Enzo stopped. He hadn’t meant to defend Elena. He’d meant to correct a piece of the story that was getting swallowed by someone else’s lies.
But now he understood the real trap: every time he tried to explain, she’d hear an attempt to manage her emotions, to control her decisions, to pull her back under his authority.
That was what the mastermind had been doing from behind the scenes - turning his protection into a cage.
Enzo stared at the marked page in his hand. He could see the ink lines as if they were fresh. He could almost feel the weight of the sealed pact case they’d guarded, the resin cradle that held the agreement like a living thing.
If he told her the truth about the confession and the voice recordings - if he showed her the chain of evidence - she might believe him.
Or she might decide the truth didn’t matter because the stain was already in place.
“Valentina,” he said, and this time his voice sounded rougher, stripped down by exhaustion. “I need you to understand something. The sealed pact isn’t just - ”
“Don’t.” Her command cut through him. “Don’t start with the speech.”
He blinked. The garage echoed faintly as a distant door shut.
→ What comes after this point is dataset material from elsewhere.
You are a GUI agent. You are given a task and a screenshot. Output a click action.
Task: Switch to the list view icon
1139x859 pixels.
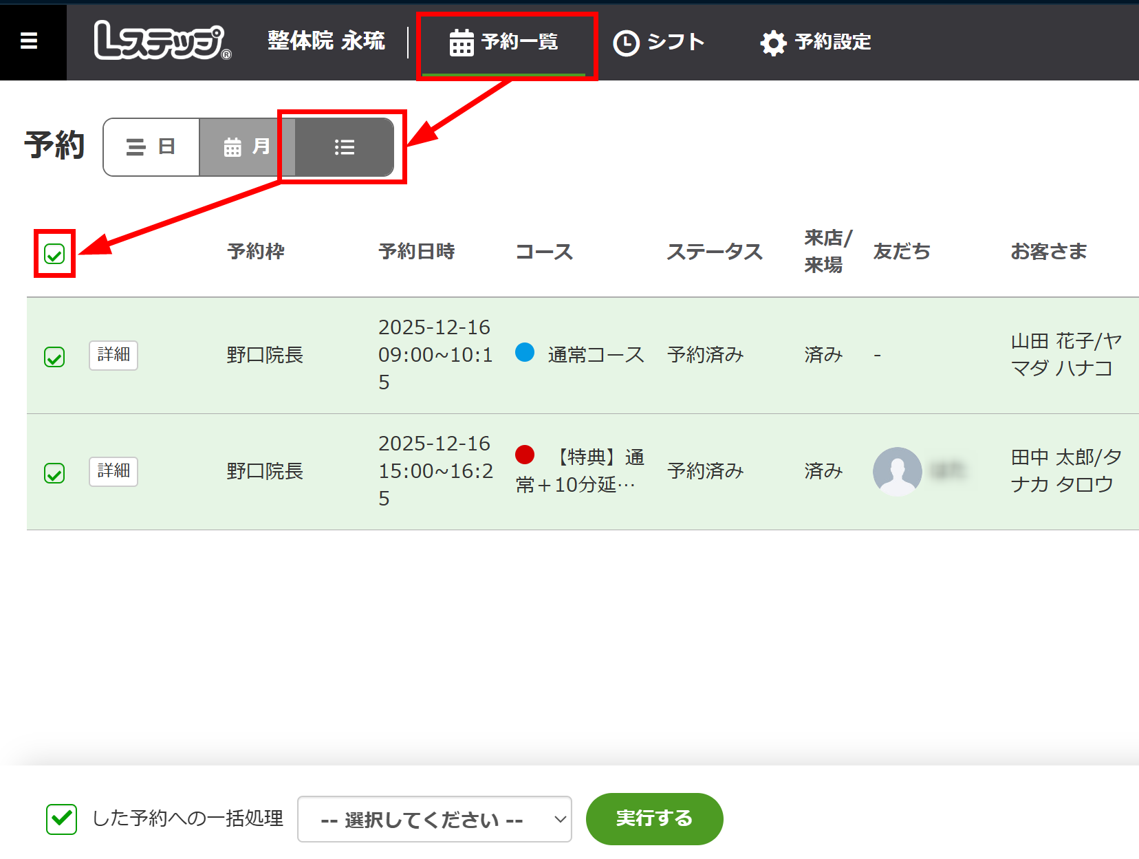[343, 146]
Valentina’s gaze flicked to the ceiling. To the cameras that he knew had blind spots - tampered, rerouted, made unreliable by someone with inside access. She was always watching, always scanning for the next threat.
And yet she believed the threat was him.
Enzo’s chest tightened again, and he hated how quickly the feeling turned into self-loathing. He’d spent his life believing he was built for control. For loyalty. For the kind of protection that looked like possession to anyone outside the Shadows.
Now his control had become evidence against him.
He looked at her and said the one thing he’d been avoiding since the trapdoor broadcast. “I feel it.”
Valentina’s brow furrowed. “Feel what?”
“The moment something is about to break.” His voice went quieter. “It’s like… like you can hear the resin cradle before it opens. Like the pact is waiting for the wrong signature.”
Her expression changed - just a flicker. Confusion. Concern. Then suspicion again, because she refused to let herself hope.
Enzo pressed on before he could lose courage. “When I heard your confession through my voice recording, I knew it wasn’t just blackmail. It was a test. They wanted to see who would react like a man in charge.”